[Entries pulled from a collection]
## START

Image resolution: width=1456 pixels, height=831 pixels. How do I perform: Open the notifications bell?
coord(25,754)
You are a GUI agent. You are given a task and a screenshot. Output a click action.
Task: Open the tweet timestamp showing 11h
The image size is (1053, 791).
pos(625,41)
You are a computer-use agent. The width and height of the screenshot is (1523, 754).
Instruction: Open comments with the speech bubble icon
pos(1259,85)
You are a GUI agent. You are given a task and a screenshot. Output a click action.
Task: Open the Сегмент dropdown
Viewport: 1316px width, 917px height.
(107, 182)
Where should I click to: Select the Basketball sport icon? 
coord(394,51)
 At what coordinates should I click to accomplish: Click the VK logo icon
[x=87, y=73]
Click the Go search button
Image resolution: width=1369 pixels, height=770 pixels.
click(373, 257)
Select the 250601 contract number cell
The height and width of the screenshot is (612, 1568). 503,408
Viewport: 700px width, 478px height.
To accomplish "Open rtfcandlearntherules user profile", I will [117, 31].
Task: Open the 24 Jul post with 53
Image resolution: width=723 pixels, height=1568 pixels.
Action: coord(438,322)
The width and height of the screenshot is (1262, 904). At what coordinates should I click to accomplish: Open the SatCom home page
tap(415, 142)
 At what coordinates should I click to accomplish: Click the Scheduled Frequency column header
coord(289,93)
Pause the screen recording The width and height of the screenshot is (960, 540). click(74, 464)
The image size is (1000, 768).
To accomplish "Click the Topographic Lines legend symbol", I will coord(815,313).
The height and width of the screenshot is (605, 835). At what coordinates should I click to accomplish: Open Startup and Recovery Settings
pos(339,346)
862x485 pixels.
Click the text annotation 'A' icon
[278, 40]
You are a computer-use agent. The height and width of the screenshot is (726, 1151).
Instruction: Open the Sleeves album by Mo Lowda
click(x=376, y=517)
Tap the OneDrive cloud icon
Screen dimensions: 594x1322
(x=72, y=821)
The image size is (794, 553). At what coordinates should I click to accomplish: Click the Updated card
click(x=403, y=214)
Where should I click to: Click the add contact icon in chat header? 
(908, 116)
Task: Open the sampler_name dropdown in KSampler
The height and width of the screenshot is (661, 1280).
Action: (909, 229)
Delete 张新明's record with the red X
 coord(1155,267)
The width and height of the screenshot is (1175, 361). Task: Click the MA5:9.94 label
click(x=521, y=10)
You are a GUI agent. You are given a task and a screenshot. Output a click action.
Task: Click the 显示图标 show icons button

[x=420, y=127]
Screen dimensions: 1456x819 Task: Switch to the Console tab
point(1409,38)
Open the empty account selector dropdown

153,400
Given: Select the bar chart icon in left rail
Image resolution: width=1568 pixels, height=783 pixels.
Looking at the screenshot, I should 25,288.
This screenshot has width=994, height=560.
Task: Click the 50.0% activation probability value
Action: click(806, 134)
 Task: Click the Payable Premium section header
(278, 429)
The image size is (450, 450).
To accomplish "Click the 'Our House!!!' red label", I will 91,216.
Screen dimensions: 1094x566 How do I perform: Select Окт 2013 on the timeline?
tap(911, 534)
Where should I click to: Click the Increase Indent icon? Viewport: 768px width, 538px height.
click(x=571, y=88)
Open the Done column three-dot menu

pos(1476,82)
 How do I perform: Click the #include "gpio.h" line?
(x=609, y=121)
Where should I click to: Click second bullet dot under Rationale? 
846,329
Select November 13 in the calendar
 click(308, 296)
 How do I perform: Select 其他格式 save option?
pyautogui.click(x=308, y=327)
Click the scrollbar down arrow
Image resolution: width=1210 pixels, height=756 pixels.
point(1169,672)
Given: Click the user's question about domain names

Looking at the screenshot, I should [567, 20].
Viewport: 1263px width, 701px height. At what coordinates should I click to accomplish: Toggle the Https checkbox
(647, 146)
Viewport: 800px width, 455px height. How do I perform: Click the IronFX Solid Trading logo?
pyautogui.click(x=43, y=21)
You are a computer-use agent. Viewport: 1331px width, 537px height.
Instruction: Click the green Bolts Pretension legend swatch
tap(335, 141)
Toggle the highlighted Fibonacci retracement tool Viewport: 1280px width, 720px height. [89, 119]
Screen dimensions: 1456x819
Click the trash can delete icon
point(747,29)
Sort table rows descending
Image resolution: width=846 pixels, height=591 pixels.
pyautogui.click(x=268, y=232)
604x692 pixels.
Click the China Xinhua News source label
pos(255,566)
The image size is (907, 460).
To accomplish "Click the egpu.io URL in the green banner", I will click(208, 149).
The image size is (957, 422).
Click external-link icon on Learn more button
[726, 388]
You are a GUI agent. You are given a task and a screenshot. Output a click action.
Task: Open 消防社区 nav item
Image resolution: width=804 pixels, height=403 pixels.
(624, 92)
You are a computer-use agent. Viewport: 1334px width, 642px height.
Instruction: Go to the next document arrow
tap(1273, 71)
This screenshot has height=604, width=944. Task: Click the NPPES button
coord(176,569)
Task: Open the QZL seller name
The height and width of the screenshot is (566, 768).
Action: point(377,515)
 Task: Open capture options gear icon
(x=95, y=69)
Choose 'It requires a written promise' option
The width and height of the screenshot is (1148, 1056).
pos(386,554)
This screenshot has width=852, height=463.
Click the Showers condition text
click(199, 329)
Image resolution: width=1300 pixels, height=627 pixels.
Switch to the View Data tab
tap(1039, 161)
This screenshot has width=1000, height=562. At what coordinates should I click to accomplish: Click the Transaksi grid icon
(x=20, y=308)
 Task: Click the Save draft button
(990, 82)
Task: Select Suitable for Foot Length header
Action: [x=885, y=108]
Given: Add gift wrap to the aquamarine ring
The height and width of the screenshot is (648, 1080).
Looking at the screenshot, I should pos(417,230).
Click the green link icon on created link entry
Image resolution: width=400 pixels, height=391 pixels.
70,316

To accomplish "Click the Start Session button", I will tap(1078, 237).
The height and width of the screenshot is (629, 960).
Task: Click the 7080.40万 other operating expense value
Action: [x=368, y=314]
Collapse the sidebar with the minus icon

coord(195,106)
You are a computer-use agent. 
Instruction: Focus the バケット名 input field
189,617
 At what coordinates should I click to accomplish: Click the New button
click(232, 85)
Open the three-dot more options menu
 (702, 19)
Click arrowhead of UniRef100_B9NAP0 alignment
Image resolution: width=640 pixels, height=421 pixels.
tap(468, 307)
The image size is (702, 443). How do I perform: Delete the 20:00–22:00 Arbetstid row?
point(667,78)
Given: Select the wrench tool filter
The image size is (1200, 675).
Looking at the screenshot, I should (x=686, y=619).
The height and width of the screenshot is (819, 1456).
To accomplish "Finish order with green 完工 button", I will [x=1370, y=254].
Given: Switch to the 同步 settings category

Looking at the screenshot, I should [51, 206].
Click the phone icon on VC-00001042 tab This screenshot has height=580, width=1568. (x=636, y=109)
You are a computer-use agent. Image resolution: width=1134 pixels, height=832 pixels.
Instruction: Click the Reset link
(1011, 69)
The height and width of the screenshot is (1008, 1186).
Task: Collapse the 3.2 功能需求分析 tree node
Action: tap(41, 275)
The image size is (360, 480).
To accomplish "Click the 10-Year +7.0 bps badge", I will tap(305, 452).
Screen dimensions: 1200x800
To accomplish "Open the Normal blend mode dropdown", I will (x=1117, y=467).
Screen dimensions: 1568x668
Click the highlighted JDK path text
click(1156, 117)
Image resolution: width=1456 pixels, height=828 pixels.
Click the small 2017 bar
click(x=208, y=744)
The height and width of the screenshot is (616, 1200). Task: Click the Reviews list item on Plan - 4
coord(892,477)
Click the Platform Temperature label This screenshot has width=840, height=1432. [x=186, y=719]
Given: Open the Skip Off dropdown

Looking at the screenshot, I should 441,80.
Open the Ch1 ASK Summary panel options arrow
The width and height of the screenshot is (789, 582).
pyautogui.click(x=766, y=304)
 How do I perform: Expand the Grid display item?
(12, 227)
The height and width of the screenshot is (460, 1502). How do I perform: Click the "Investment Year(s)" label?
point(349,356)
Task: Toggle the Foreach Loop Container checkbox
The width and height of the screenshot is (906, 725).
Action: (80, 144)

## END

TASK DIRECTIONS —
Arrange the entries above as a numbered list, one item per line and no blank lines, starting at the line containing "The height and width of the screenshot is (616, 1200)." and ending with the line containing "Click the Platform", both included.

RESPONSE TO THIS EXERCISE —
1. The height and width of the screenshot is (616, 1200). Task: Click the Reviews list item on Plan - 4
2. coord(892,477)
3. Click the Platform Temperature label This screenshot has width=840, height=1432. [x=186, y=719]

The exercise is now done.